In high modernist culture, the personal "I" all but disappeared. It was an age of invisible poets, impersonal theories, personae, and anonymity. And yet, even then, poets produced their "dark confessions," as Hart Crane put it, in language that complexly warded off any facile sense of an empirical "identity," though not a nuanced awareness of a textual "immanence." 1 After World War II, conditions famously changed. The personal "I" reemerged with a vengeance. As Deborah Nelson explains in her pioneering new book, Pursuing Privacy in Cold War America, "the sudden visibility of privacy was produced by the excesses of cold war security . . . The cold war provided a language and a narrative to the dilemma of privacy in modernity more generally" (xii). Thus, privacy arose as a new Constitutional right in legal discourse at almost the precise moment it appeared as a vital new topos in lyric poetry. An anxiety about governmental intrusions on privacy permeated such landmark Supreme Court cases as Griswold v. Connecticut (the birth control ruling of 1965) and Roe v. Wade (the abortion ruling 1973), with Bowers v. Hardwick (the sodomy ruling of 1986) depressingly ending the era's establishment of privacy rights. A contrary wish to expose privacies transformed lyric poetry in such landmark volumes as Robert Lowell's Life Studies (1959) and The Dolphin (1973), Sylvia Plath's Ariel (1966), and Anne Sexton's Live or Die (1966).

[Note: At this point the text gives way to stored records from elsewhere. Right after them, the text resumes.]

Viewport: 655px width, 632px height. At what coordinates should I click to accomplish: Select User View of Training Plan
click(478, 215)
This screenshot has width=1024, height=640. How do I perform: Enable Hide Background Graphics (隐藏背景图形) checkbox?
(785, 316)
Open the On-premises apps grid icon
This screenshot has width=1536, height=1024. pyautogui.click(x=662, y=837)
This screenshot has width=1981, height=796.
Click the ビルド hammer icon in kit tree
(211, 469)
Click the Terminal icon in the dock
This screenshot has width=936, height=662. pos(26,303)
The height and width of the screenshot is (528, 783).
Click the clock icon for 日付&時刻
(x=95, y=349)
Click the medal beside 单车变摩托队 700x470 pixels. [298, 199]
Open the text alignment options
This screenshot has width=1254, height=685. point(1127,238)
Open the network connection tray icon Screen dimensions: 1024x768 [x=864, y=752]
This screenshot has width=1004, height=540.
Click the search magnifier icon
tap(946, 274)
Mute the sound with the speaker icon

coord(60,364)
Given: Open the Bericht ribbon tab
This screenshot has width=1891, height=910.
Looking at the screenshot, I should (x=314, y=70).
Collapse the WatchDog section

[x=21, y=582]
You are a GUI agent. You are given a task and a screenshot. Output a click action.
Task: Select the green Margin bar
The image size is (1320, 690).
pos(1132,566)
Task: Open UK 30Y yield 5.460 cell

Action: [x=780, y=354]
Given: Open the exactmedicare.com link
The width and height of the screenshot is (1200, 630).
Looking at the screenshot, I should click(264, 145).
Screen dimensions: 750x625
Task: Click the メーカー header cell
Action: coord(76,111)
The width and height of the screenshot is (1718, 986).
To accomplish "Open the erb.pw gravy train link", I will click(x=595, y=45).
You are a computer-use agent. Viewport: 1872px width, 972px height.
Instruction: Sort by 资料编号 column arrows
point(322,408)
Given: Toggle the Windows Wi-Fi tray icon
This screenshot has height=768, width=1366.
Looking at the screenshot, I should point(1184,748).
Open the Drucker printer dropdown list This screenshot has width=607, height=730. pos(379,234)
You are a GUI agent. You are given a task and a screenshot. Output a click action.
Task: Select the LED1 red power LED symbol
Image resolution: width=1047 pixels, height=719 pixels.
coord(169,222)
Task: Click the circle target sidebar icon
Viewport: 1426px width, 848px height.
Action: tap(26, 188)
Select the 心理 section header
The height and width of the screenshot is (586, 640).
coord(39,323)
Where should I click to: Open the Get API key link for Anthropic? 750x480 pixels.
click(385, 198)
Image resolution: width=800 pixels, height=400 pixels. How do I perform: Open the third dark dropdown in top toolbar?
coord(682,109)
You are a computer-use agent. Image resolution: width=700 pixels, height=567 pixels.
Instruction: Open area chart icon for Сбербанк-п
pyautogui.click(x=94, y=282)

Nelson argues that there is "a powerful relationship between the Supreme Court's fashioning of a right to privacy and the extravagant self-disclosures of the confessional poets" (xiv). Cold War intrusions into the private life and the simultaneous leaking of intimacy into public discourse (in the form of HUAC confessions, Confidential magazine, and so on) combined to highlight privacy issues. Both law and poetry began to re-situate their discourses in the home and specifically the bedroom. Nelson admires both discourses, but she ultimately places more stock in poetry than the law because the former offers a "space of contradiction and ambiguity, of improvisation and paradox" that more easily accommodates complex conceptual changes (xx). Of course Nelson works in an English Department, and the ideology of her workplace inevitably speaks through her. However, this condition does not make her conclusion any less gratifying to those of us who chose the pleasures of literature over the rewards of the law.

Nelson suggests that the cultural rise of voluntary confession in the Cold War era precipitated fears that complemented anxieties about governmental and corporate surveillance. Voluntary confession "offered a conceptual double bind, claiming the value of the private self while simultaneously destroying the privacy that made it possible" (19). Confessional poets maintained an openness suggesting that "there is nothing to hide," but they also turned "this openness inside out," using it as an effective disguise (89). One limitation of Nelson's analysis is that, while it is highly attentive to legal precedent, it does not pay similar attention to the literary. The [End Page 697] paradoxes she identifies in Lowell, Plath, and Sexton can be traced back through Paul Laurence Dunbar to the mid-nineteenth-century poetics of Whitman and Dickinson and perhaps even as far back as Anne Bradstreet. Whitman, for example, claimed that his poems put "a human being . . . freely, fully, and truly on record," but he also expunged some of his most revealing confessions, declaring in one apparently confessional moment that "Here I shade and hide my thoughts . . . / And yet they expose me more than all my other poems." 2 Like Sexton, he pretended he had nothing to hide ("Unscrew the locks from the doors!"), but he carefully staged, calibrated, and revised his self-disclosures. 3 In a similar way, Emily Dickinson toyed with her privacy, revealing many intimate details, then refusing to publish yet carefully saving her poems so that her privacy might be breached for posterity. Thus, the ambivalences felt by the confessional poets were...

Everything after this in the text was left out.